相続税とは、遺産を相続した際に課せられる税金のことです。
遺産を受け取った相続人が、遺産総額に応じて納税する義務があります。
相続税は、相続財産の種類や金額、相続人の数によって計算されます。
基本的には、相続財産の総額から基礎控除額(基礎控除額=3000万円+600万円×法定相続人の数)を差し引いた金額に税率が適用されます。
税率は、相続財産が大きいほど高くなり、最大で55%に達することもあります。
相続税の申告は、相続開始を知った日から10ヶ月以内に行う必要があり、遅れると延滞税が発生する場合があります。

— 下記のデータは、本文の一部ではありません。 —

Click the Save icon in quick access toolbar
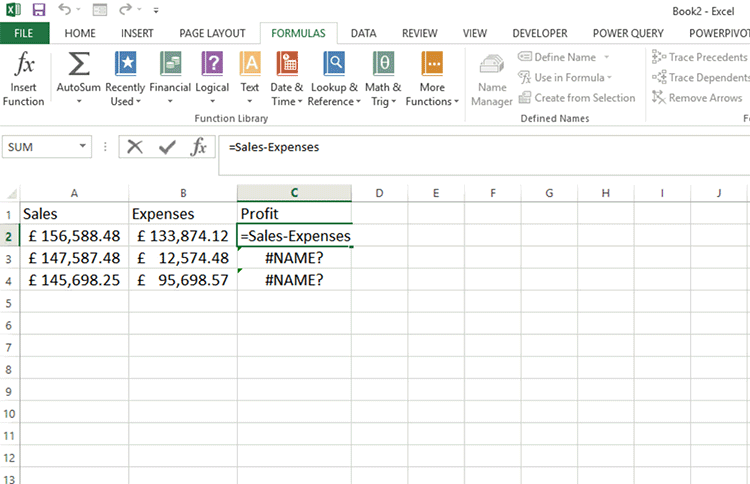 coord(39,10)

また、配偶者控除や特例措置を活用することで、税負担を軽減することができるため、適切な計画と準備が重要です。
相続税は、多くの方にとって複雑で気になる要素の一つではないでしょうか。 特に、「相続税はいくらからかかるのか」という疑問は、相続に直面した際に非常に重要です。 この記事では、相続税はいくらからかについて以下の点を中心にご紹介します![…]
相続税の対象になる財産は?

相続は、人生における大きな出来事の一つです。
しかし、同時に、相続税という税金の問題も避けて通れません。
この記事では、相続税の対象となる財産について解説します。
本来の相続財産
相続税の対象となるのは、被相続人が死亡した時点で所有していた財産です。
これには、不動産や現金、預金、株式などの金融資産が含まれます。
例えば、家や土地、車、貴金属などの有形財産に加え、生命保険金や年金の権利なども相続財産と見なされます。

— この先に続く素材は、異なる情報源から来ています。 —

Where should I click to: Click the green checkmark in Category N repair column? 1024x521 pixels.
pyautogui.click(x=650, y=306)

また、相続税の計算対象となる財産は、贈与された財産も含まれる場合があります。
生前に贈与を受けた財産が相続税の計算に加算されることもあるため、贈与と相続をあわせて考慮することが重要です。
ただし、相続税の対象となる財産からは、債務や葬儀費用、一定の控除額などを差し引くことができ、最終的に相続税が課税される金額が決まります。
みなし相続財産
相続税の対象となるのは、通常の相続財産に加えて「みなし相続財産」と呼ばれるものもあります。
みなし相続財産とは、遺産として相続されるわけではないが、相続税が課せられる財産のことです。
具体的には、生命保険金や退職金、養育費や扶養義務による贈与が含まれます。
例えば、被相続人が契約していた生命保険に受取人として相続人が指定されていた場合、その保険金はみなし相続財産として課税対象となります。
また、退職金も支給された年度に応じて、一定の条件を満たす場合にみなし相続財産として扱われることがあります。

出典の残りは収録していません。